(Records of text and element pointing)
┄┄┄┄┄┄

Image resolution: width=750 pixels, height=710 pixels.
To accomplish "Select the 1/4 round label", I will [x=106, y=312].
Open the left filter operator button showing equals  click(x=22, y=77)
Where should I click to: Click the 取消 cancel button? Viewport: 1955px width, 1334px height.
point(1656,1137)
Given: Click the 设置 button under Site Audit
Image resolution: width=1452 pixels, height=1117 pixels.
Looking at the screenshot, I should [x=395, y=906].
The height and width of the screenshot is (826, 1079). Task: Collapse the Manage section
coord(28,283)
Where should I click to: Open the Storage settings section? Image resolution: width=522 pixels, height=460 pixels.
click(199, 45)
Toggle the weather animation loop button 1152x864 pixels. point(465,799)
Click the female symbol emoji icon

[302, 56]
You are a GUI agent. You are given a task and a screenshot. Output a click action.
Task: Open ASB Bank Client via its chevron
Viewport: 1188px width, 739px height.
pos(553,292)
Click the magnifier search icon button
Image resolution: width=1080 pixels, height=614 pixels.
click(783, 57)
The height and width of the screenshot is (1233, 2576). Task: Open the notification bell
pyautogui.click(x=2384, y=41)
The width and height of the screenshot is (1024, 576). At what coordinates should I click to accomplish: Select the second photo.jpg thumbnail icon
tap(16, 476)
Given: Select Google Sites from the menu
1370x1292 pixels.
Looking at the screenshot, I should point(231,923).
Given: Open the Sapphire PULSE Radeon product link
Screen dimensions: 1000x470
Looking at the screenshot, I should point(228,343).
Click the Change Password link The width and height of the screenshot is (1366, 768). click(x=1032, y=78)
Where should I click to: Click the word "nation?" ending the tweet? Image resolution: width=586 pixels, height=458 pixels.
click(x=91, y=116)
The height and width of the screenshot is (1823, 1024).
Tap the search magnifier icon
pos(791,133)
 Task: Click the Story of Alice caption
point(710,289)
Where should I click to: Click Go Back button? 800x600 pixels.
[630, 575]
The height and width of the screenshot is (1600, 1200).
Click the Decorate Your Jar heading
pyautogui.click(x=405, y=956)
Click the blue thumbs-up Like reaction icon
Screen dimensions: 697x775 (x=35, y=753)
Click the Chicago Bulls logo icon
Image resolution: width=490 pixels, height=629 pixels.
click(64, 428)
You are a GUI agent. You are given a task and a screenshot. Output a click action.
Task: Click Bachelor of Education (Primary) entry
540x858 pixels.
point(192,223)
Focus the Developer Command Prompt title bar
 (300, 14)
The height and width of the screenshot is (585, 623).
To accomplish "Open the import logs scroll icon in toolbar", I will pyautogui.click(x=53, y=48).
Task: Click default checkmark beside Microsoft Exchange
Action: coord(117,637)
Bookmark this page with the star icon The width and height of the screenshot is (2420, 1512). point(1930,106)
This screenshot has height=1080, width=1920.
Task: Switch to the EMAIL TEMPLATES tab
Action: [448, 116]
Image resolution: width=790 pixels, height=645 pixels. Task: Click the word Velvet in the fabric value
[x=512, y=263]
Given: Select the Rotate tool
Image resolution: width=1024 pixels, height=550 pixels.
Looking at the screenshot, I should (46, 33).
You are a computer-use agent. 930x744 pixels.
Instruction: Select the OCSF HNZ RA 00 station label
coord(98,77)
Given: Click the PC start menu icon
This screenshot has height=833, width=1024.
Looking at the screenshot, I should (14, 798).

┄┄┄┄┄┄

Copy out everything from the line containing "Given: Select the Rotate tool" down to the last line of the records above, verbatim.

Given: Select the Rotate tool
Image resolution: width=1024 pixels, height=550 pixels.
Looking at the screenshot, I should (46, 33).
You are a computer-use agent. 930x744 pixels.
Instruction: Select the OCSF HNZ RA 00 station label
coord(98,77)
Given: Click the PC start menu icon
This screenshot has height=833, width=1024.
Looking at the screenshot, I should (14, 798).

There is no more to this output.